**Metin Alıntısı:**
________________

Zafer Partisi Derince İlçe Başkanı Burak Altan’ın yazılı açıklamasının içeriği şöyle:
KİRLİ SİYASETİN KARŞISINDA DURMAYA DEVAM EDECEĞİZ
Siyaseti onur, ahlak ve etik kurallar çerçevesinde yapmaya özen gösterenler olarak, son günlerde bir siyasi partinin Derince ilçe başkanı tarafından yapılan açıklamaları dikkatle takip ettik.
Ne yazık ki, bu açıklamalar, siyasi ikbali için her yolu mübah gören, hatta genç bir kadının onurunu hiçe sayacak kadar sorumsuz bir zihniyetin yansımasıdır.
Zafer Partisi olarak, bu süreç boyunca üçüncü kişilere zarar vermemek adına asla dedikodu üretmedik, basın yoluyla kimseye saldırmadık ve iftira siyasetine başvurmadık.
Ancak görüyoruz ki, bazıları kendi geçmişlerini aklamaya çalışırken, siyasi rakiplerini karalamak için hiçbir etik değeri gözetmeden hareket etmektedir.
Bahsi geçen şahıs, hakkında ciddi iddialar gündeme geldiğinde, parti içi ihraç sürecinin başlamasıyla birlikte istifa etmiş ve hemen ardından başka bir partide siyaset yapmaya devam etmiştir.
Yani bu istifa, onurlu bir duruş sergilemekten çok, siyaseten kendini kurtarma operasyonudur. Ancak unutulmamalıdır ki, onur, geçmişi silerek ya da gerçekleri çarpıtarak değil, gerektiğinde sessiz ve vakur bir duruş sergileyerek korunur.
Kendi ifadesine göre yargıya taşınmış bir konu hakkında, basın yoluyla açıklamalar yaparak mağdur edebiyatı yapması ve aynı zamanda suçlamalarda bulunması, içinde bulunduğu ruh halini gözler önüne serdiği gibi yargıyı da etkilemeye yönelik çırpınışlardır.

________________

**Veri Bölümü:**

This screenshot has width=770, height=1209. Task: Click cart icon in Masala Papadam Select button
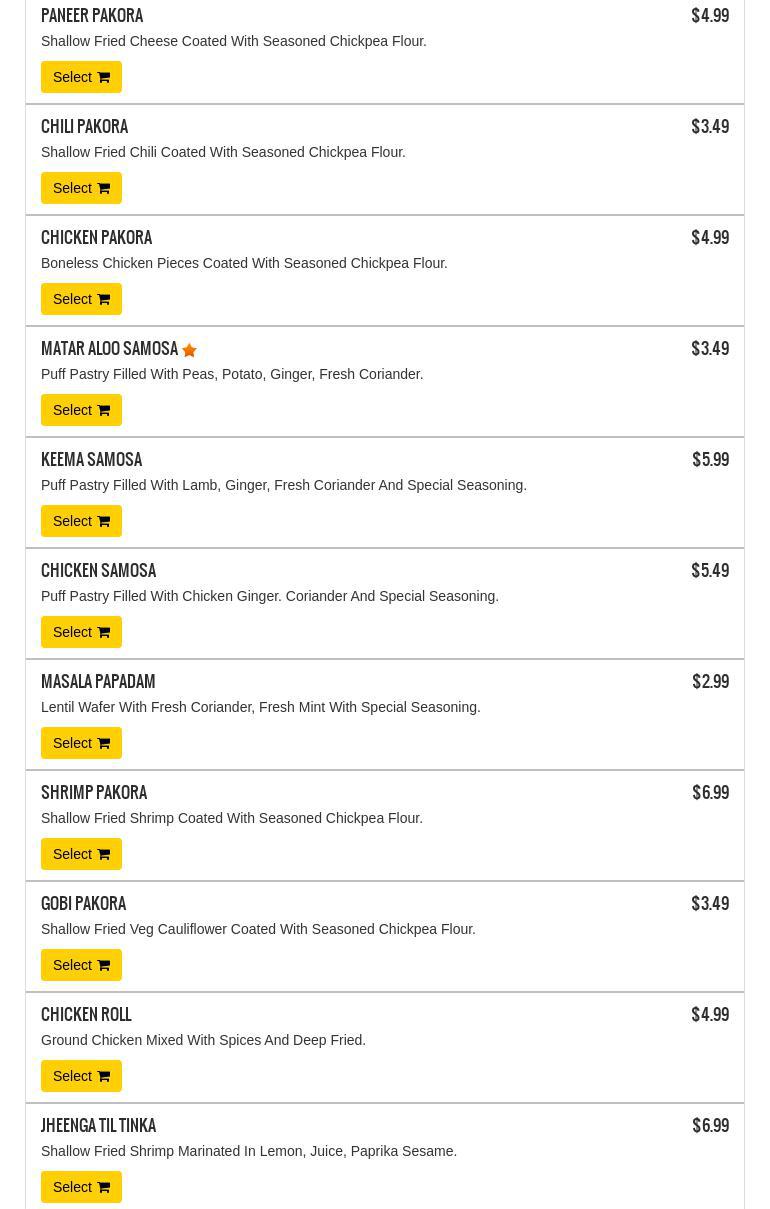tap(103, 743)

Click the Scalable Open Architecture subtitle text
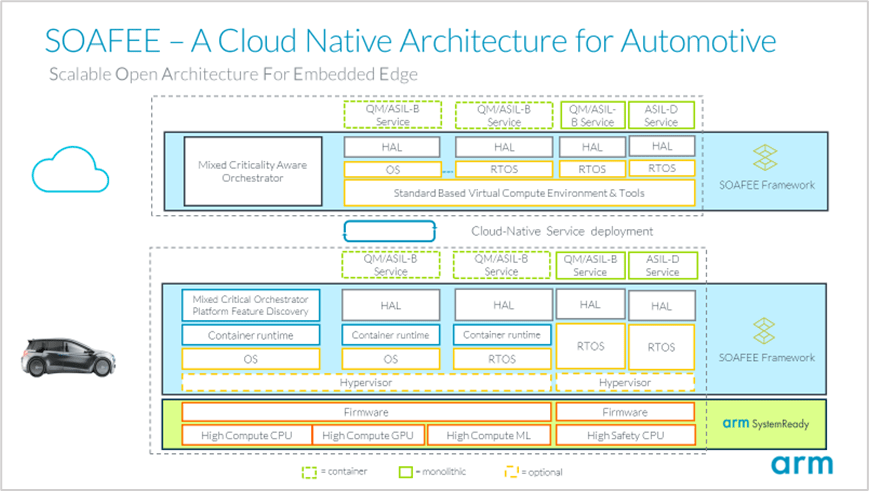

________________

Zafer Partisi açıklamasını son cümlesinin ardından sürdürün. Liste, Zafer Partisi açıklamasından ayrı bir malzemedir.

**Görevin Sonucu:**
Bu tür davranışlar halk arasında "hem suçlu hem güçlü" olarak tanımlanır. Yapılan şey, basit bir aklama ve siyasette tutunma çabasıdır. Oysa onurlu bir insan, böyle bir süreçte adaletin kararını bekler.
Açıklamaları baştan aşağı tutarsızlıklarla doludur. Disiplin sürecinin başladığı gün istifa eden ve savunmasını dahi vermeyen birinin, "Savunma hakkım elimden alındı" gibi iddialarda bulunması, kendi içinde çelişkilidir.
İstifasını kamuoyuna duyuran kendisiyken, şimdi mağdur olduğunu iddia etmesi, iyi niyetle açıklanabilecek bir durum değildir. İddiasına göre savunma hakkı verilmemiş olan malum kişi İl Disiplin Kurlu tarafından davet edildiği gün istifasını şahsi sosyal medya hesabından duyurmuştur.
Yoksa bu istifayı da mı bana iftira attı, psikolojik sorunları var dediği ve suçladığı mağdur mu paylaşmıştır ? Dahası, geçmişte güvendiği ve birlikte çalıştığı bir kişiyi, işine gelmeyince "psikolojik sorunları var" diyerek itibarsızlaştırmaya çalışması, en hafif tabiriyle sorumsuzluktur.
Biz, haddimiz ve yetkimiz olmadan kişilerin ruh sağlığı hakkında teşhis koymaktan imtina ederiz. Ancak, başkalarını bu şekilde suçlayanların, önce kendi ruh sağlıklarını gözden geçirmesi gerektiğini düşünüyoruz.
Zafer Partisi, yalnızca üyelerinin desteğiyle varlığını sürdüren, hiçbir finansal güce yaslanmayan bir partidir. Birtakım yapılar gibi paranın gücüyle siyaset yapmaya çalışanlar burada barınamaz.
Zafer Partisi, her türlü baskıya rağmen dik duran, ilkelerinden taviz vermeyen bir harekettir. Hiçbir maddi çıkar, hiçbir güç, bu duruşumuzu değiştiremez. Zafer Partisi ‘ Öldürmeden susturamazsınız ‘ diyecek kadar dik duruşu olan bir partiyken malum kişinin iftiralarında olduğu gibi hiçbir maddi değer ile satın alınamaz, bu tarz ilişkilerin içine girmez.
Bu tarz insanlar bırakın Zafer Partisi'nde siyaset yapmayı, bizim yanımızdan dahi geçemezler. Siyaseti kendi ahlaki sınırlarına göre yapanlar için doğru adresler başka partilerdir. Onlara kapılarını açanlar da bunun sorumluluğunu üstlenmelidir.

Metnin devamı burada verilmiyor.